Balthazar Peruzzi excelloit dans ce genre d’ornemens que les Italiens nomment a teretta, et que nous appelons grisaille. On en usoit beaucoup alors dans l’embellissement extérieur des maisons. On se servoit, pour cela, d’une combinaison de terre argileuse, de charbon pilé et de poussière de travertin ou de pierre calcaire. Le dessin se faisoit en creux sur l’enduit, et les hachures se remplissoient ou de blanc ou de noir, pour produire les grands clairs ou les ombres. Rien ne jouoit mieux la sculpture, et c’étoit une manière économique de faire ou des bas-reliefs, ou des ornemens.

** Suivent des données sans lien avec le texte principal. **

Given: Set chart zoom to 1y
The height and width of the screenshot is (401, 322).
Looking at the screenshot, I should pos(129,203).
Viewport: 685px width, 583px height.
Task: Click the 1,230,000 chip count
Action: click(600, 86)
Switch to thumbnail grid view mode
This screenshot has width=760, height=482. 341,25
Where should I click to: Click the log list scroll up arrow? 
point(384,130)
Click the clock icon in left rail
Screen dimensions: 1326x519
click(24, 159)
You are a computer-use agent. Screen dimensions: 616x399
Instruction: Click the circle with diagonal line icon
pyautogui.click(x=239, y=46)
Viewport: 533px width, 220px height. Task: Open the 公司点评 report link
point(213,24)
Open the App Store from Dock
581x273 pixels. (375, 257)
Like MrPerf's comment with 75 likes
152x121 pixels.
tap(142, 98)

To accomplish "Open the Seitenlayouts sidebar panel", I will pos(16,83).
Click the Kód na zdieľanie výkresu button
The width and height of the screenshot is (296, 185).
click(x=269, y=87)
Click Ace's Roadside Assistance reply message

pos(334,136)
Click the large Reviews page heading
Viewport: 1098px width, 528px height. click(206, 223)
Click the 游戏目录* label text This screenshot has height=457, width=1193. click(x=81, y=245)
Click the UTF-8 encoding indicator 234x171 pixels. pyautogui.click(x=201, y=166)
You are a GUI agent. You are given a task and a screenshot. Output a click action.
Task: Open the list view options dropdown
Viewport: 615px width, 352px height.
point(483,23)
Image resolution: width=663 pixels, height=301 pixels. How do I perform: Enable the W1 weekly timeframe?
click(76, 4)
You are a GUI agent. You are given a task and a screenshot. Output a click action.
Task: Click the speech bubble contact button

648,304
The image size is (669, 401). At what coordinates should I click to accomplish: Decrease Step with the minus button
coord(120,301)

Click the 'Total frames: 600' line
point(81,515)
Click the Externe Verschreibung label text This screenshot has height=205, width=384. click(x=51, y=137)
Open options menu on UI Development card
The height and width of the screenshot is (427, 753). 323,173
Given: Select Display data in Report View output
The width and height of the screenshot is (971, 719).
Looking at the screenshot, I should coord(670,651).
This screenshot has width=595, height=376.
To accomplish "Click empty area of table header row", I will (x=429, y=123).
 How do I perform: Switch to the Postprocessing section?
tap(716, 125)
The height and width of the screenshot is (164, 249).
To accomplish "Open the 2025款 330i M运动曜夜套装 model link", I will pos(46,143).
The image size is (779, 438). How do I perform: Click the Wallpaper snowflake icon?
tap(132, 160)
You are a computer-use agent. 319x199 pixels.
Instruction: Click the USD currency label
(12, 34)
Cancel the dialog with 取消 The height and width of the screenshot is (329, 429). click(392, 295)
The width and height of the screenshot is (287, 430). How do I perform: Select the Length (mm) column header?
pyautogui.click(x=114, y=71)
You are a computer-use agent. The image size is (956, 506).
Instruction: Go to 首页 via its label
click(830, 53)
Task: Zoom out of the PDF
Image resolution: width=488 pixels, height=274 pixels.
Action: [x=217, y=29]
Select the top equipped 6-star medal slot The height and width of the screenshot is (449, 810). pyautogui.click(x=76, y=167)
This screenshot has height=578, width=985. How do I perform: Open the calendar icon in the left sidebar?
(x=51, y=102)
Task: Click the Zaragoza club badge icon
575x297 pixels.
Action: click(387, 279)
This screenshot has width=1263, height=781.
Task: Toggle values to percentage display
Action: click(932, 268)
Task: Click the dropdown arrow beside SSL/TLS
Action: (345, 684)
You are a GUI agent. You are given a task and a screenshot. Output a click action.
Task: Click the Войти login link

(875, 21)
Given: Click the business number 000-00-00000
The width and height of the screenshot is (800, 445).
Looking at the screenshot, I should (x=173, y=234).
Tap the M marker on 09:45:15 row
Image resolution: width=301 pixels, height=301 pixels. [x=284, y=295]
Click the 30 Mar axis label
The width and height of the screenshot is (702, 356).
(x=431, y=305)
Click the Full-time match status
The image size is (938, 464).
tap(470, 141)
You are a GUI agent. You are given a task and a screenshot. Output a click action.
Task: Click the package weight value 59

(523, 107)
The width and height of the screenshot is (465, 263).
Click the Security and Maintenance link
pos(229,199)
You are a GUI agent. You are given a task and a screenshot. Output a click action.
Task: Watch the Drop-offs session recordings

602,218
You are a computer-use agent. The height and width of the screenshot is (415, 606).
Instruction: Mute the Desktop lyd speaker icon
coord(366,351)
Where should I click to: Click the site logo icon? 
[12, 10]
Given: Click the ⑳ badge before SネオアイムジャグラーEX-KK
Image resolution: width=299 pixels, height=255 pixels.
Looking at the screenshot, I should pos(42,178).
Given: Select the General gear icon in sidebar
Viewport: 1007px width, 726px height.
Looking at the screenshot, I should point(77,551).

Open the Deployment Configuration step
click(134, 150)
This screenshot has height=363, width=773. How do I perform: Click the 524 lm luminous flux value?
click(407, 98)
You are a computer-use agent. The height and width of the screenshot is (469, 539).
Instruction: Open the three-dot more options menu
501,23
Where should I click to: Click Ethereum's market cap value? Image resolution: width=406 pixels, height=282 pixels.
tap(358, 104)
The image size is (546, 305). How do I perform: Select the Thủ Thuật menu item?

Malheureusement pour les productions de quelques habiles maîtres en ce genre, le temps ne les a pas épargnés plus que d’autres, et l’on chercheroit on vain aujourd’hui celles de Balthazar à Rome ; il n’en existe plus que des souvenirs.

Etant allé à Bologne, il y fit deux dessins en grand avec leurs coupes, pour la façade de S. Petronio, dont l’un étoit dans le goût moderne et l’autre dans le style gothique. Il les accompagna de projets fort ingénieux pour approprier la nouvelle construction à l’ancienne, sans endommager celle-ci. Ces dessins furent admirés, mais restèrent sans exécution. On cite comme son ouvrage la porte de l’église de San-Michel in Bosco, beau couvent situé hors de Bologne, la cathédrale de Carpi, exécutée sur ses dessins, et l’église de Saint-Nicolas, dans la même ville, dont il commença les travaux el qu’il abandonna, forcé qu’il fut de se livrer à ceux des fortification de la ville de Sienne.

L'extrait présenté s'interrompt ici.